Here is a concise summary of the provided transcript:
**Title:** Plank with Twist Workout Challenge
**Summary:**
* Introduction: Welcome to a new workout routine, focusing on a single exercise: Plank with Twist.
* **Challenge:**
+ 120 Plank with Twist reps, 12 series, 10 reps each, with 10-second rests.
+ Perform 5 times a week for 15 days.
* **Additional Tips:**
+ Maintain proper plank form (neutral hips, aligned spine, and engaged abs).
+ Optional: Take apple cider vinegar with water before/after meals to enhance metabolism.
* **Workout:** Guided completion of the 12 series with encouragement and motivational remarks.
* **Cool Down:** Stretching exercises to relax worked muscles and reduce next-day pain.
* **Conclusion:**
+ Congratulations on completing the workout.
+ Encouragement to fight for personal dreams and goals.
+ Call to subscribe to the channel for more content.
Here are the extracted key facts in short sentences, numbered for reference:
1. The workout routine consists of a single exercise: Plank with Twist.
2. The goal is to do 120 Planks with Twists for 15 days.
3. The routine is divided into 12 series, 10 repetitions, with 10 seconds of rest in between.
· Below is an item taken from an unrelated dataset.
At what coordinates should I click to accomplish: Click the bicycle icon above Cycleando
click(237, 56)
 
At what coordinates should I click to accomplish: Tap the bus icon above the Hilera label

4. The total workout time is approximately 8 minutes.
5. The routine should be done 5 times a week.
6. A correct plank position requires hips in a neutral position, spine aligned with legs, and a small curvature at the head.
7. The instructor recommends taking 2 tablespoons of organic apple cider vinegar with the mother in half a glass of water, 15 minutes before or after breakfast or eating, for 15 days to enhance metabolism.
8. The waist area's appearance is largely dependent on the abdominal area surrounding it.
9. Knowing one's body type is crucial for this challenge.
10. Stretching exercises are provided after the plank routine to help avoid muscle pain.
11. The stretching exercises include:
* Kneeling with hands back (hold for 10 seconds)
* Raising hips while kneeling (hold for 10 seconds)
* Crossing legs, stretching spine (hold for a moment)
12. The workout and stretching routine should be repeated for 15 days to see impressive changes.